12. Innovative financing brings clean energy to more people. 
In DC, the first ever property-assessed clean energy (PACE) project allows investments in efficiency and renewables to be repaid through a special tax levied on the property, which lowers the risk for owners. Crowd funding for clean energy projects made major strides while Solar Mosaic is pioneering crowd funding to pool community investments in solar in the United States. California allows customers who aren’t property owners or who don’t have a suitable roof— that’s three quarters of the population— to nonetheless purchase up to 100 percent clean energy for their home or business. Minnesota has advanced its community solar gardens program,. And Washington, DC finally voted to bring in virtual net metering, thereby allowing people to buy a share in  a larger solar or wind project, and then have their portion of the electricity sold or credited back to the grid on their behalf, thereby reducing their energy bills.

Missed part one of this report?? Check it out Here

Edited version of a report first published on AlterNet

Thursday, 26 December 2013

Clean Energy Breakthroughs.Review of 2013 Part one

12 Major Clean Energy Breakthroughs of 2013


While the news about climate change seems to get worse every day, the rapidly improving technology, allied with it's declining costs, and increased accessibility has made 2013 a breakthrough year for clean energy. In the first part of our report we analyse 6 of the 12 key breakthroughs during 2013 which shows the most promise in the march toward a zero-carbon future.
1. Using salt to keep producing solar power even when the sun goes down. Helped along by the Department of Energy’s loan program, Solana’s massive 280 megawatt (MW)  solar plant came on strem in Arizona this October, The plant will use a ‘salt battery’ that  allows it to keep generating electricity even when the sun doesn't shine. Not only is this a first for the United States,but the Solana plant is also the largest in the world to use parabolic trough mirrors to concentrate solar energy.
2. Electric vehicle batteries that can also power buildings. Nissan’s groundbreaking ‘Vehicle-To-Building‘ technology will enable companies to regulate their electricity needs by tapping into EVs plugged into their garages during times of peak demand. Then, when demand is low, electricity flows back to the vehicles, ensuring they’re charged for the drive home. With Nissan’s system, up to six electric vehicles can be plugged into a building at one time. As more forms of renewable energy are added to the grid, storage solutions like this will help them all work together to provide reliable power.
3. The next generation of wind turbines promises to revolutionize wind energy. This May saw the arrival  of GE’s brilliant line of wind turbines, which bring two technologies to the turbines to address storage as well as intermittency concerns. An “industrial internet” communicates with grid operators, to predict wind availability and power needs, and to optimally position the turbine. Grid-scale batteries built into the turbines store power when the wind is blowing but the electricity isn’t needed — then feeds it into the grid as demand increases, smoothing out fluctuations in electricity supply. It’s a more efficient solution to demand peaks than fossil fuel plants, making it attractive even from a purely business aspect. Over 60 of the turbines are already planned for Michigan,and Texas.
4. Solar electricity now as cheap as coal. In 1977,a single solar cell cost $76.67 per watt . Bloomberg Energy Finance  forecast the price would reach $0.74 per watt in 2013 but as of the first quarter of this year, they were actually selling  for $0.64 per watt .Immensely cutting down solar’s installation costs — and since the sunlight is free, lower installation costs mean lower electricity prices. And in 2013, they hit grid parity with coal: earlier this year a southwestern utility,  agreed to purchase electricity from a New Mexico solar project for less than the going rate for a new coal plant.  Unsubsidized solar power also reached grid parity in countries such as Italy and India. Solar installations are certainly across the globe. 

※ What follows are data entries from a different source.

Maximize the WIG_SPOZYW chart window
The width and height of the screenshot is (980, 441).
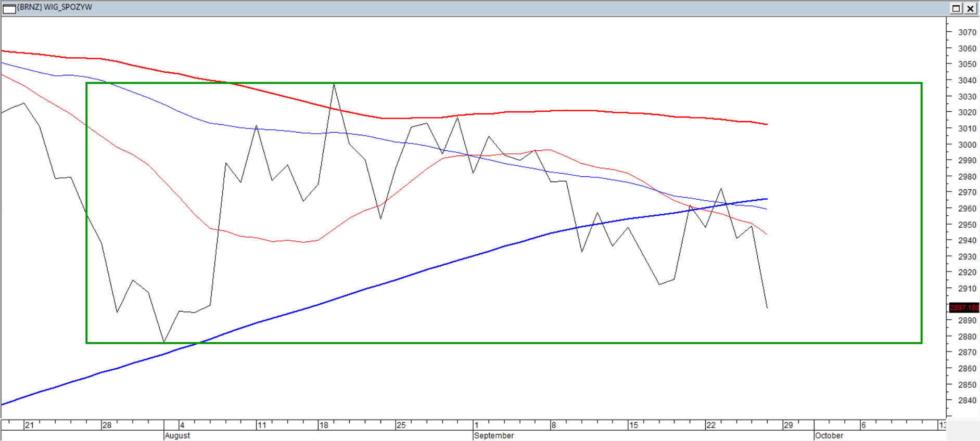pos(956,8)
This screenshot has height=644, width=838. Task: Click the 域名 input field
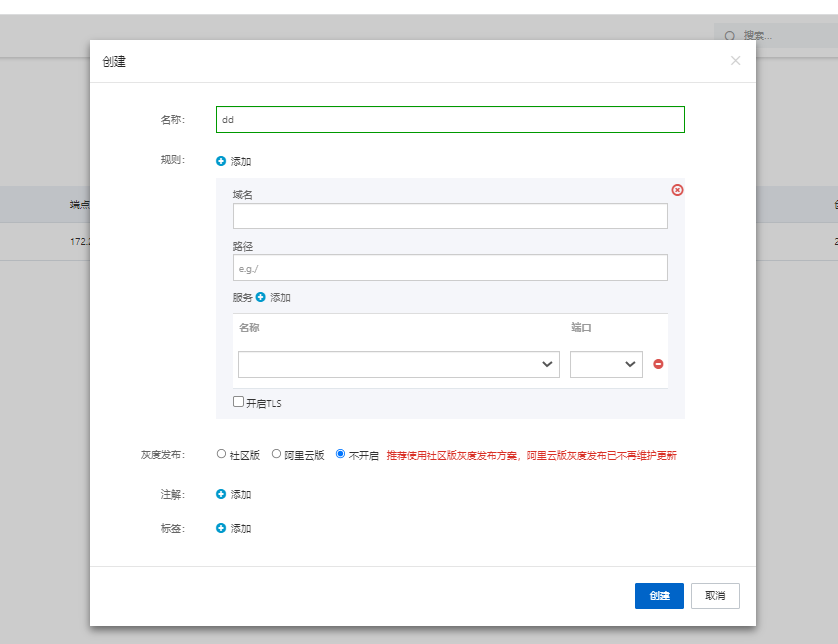pyautogui.click(x=450, y=216)
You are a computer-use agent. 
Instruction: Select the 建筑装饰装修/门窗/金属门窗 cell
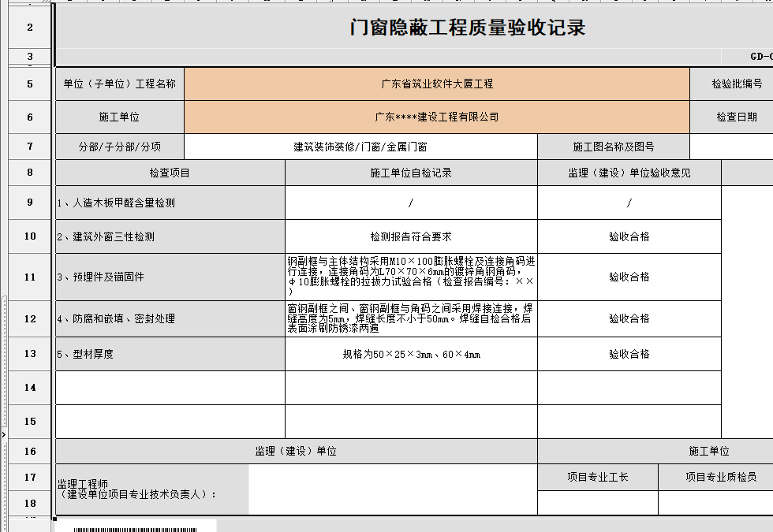(360, 147)
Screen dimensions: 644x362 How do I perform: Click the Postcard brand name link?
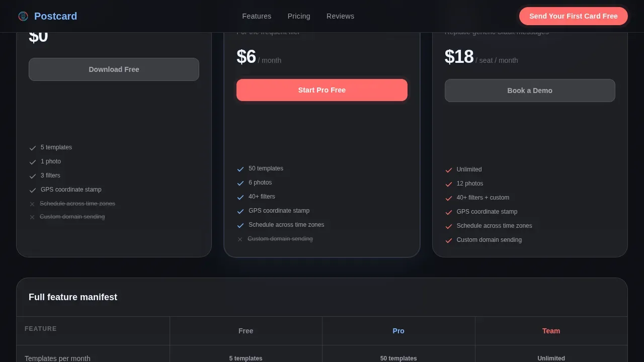[x=55, y=16]
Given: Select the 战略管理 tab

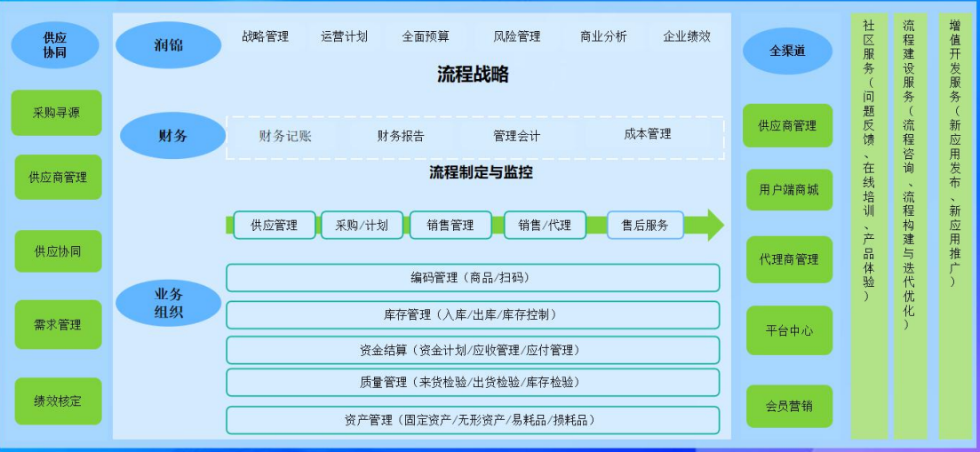Looking at the screenshot, I should click(x=265, y=36).
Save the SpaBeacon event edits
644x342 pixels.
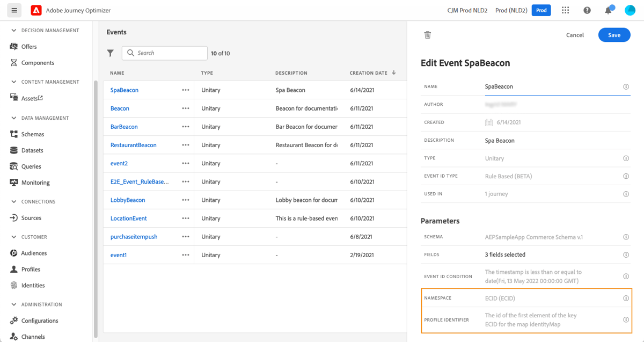click(614, 34)
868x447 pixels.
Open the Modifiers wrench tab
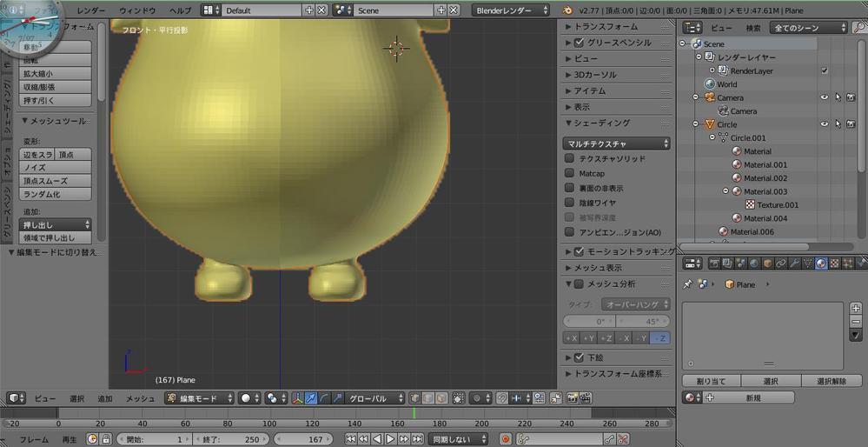coord(794,263)
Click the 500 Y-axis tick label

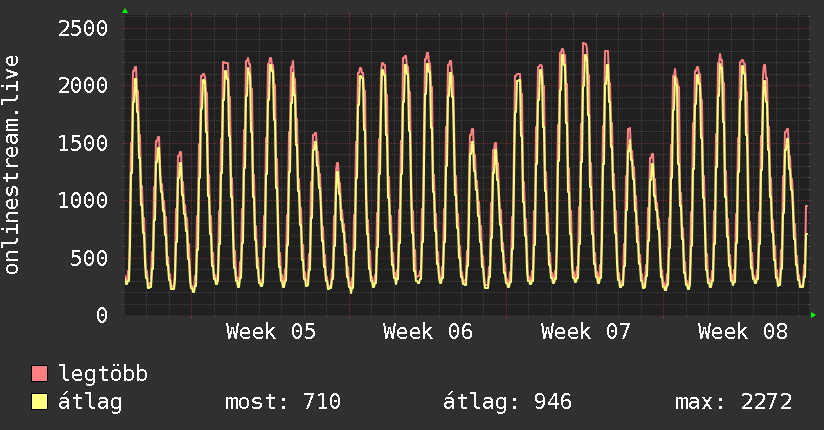point(88,258)
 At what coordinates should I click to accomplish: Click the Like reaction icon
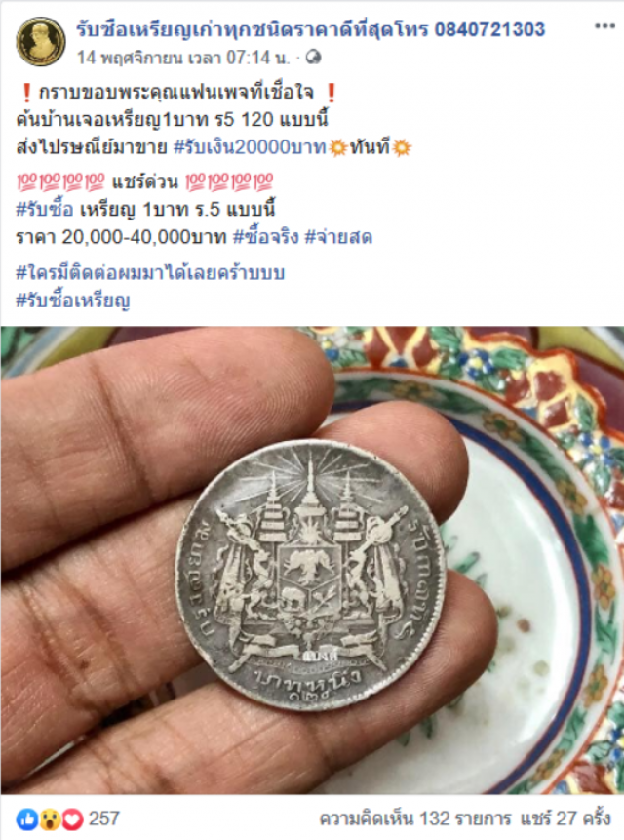[26, 819]
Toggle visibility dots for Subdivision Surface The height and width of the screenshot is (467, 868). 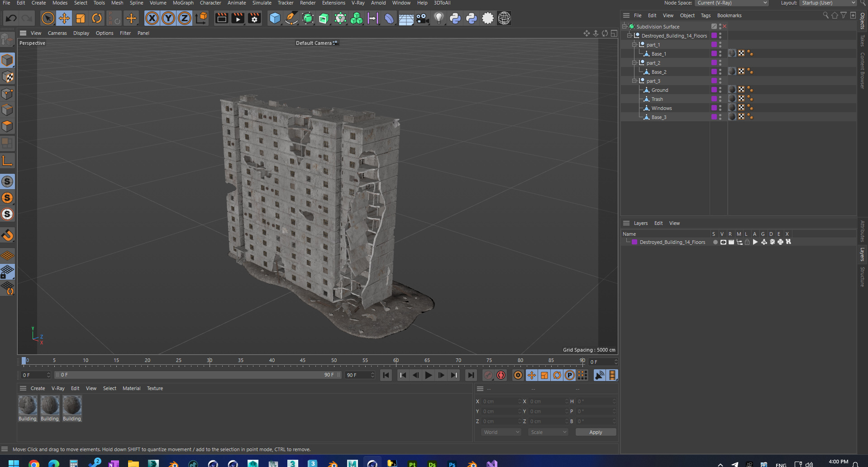pos(720,27)
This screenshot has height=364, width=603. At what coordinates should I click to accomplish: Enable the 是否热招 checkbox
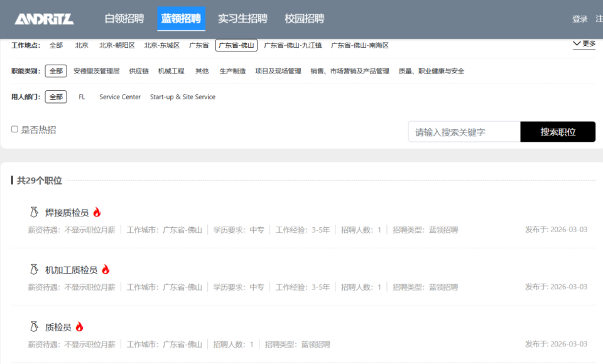point(14,129)
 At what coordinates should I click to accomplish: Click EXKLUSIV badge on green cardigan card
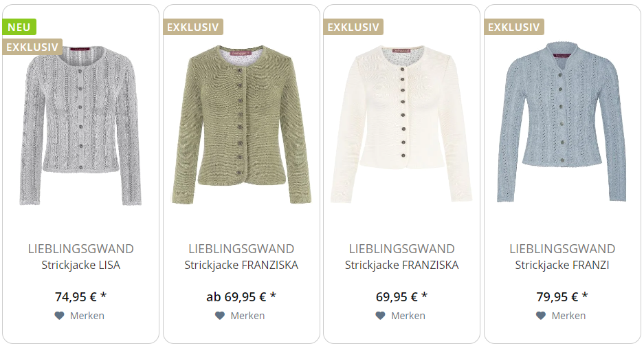[x=193, y=27]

5. Advancing renewable energy from ocean waves. With the United States first commercial, grid-connected underwater tidal turbine successfully producing renewable energy off the coast of Maine, the Ocean Renewable Power Company has big plans for the future. The project has invested more than $21 million into the Maine economy and an environmental assessment in March found no detrimental impact on the marine environment and they are set to deploy two more devices in 2014. A Japanese delegation visited the project this year as that country endeavours to produce 30 percent of its total power offshore by 2030.
 This year also saw the announcement of Carnegie Wave Energy’s upcoming desalination plant near Perth, Australia. It will use the company’s underwater buoy technology to harness ocean wave force to pressurize the water, cutting out the fossil-fuel-powered electric pumps that usually force water through the membrane in the desalination process. Once completed the plant will supply 55 billion litters of fresh drinking water per year.
6. New ultra-thin solar cells break all efficiency records. Efficiency is measured as  the amount of light hitting the solar cell that’s actually changed into electricity and is normally between 18 percent and 24 percent. But Alta Devices, a Silicon Valley solar manufacturer, set a new record of 30.8 percent conversion efficiency this year. Its method is more expensive but the result is a durable and extremely thin solar cell that can generate a lot of electricity from a small surface . This makes the cells perfect for small and portable electronic devices like smartphones and tablets, 

Part 2 coming shortly

The full unedited report can be seen on AlterNet

Monday, 23 December 2013

Scotland leading the way on Renewable Energy

Scotland leading the way on Renewable Energy


Scotland's renewable electricity output has reached record-high levels, according to official statistics newly released. 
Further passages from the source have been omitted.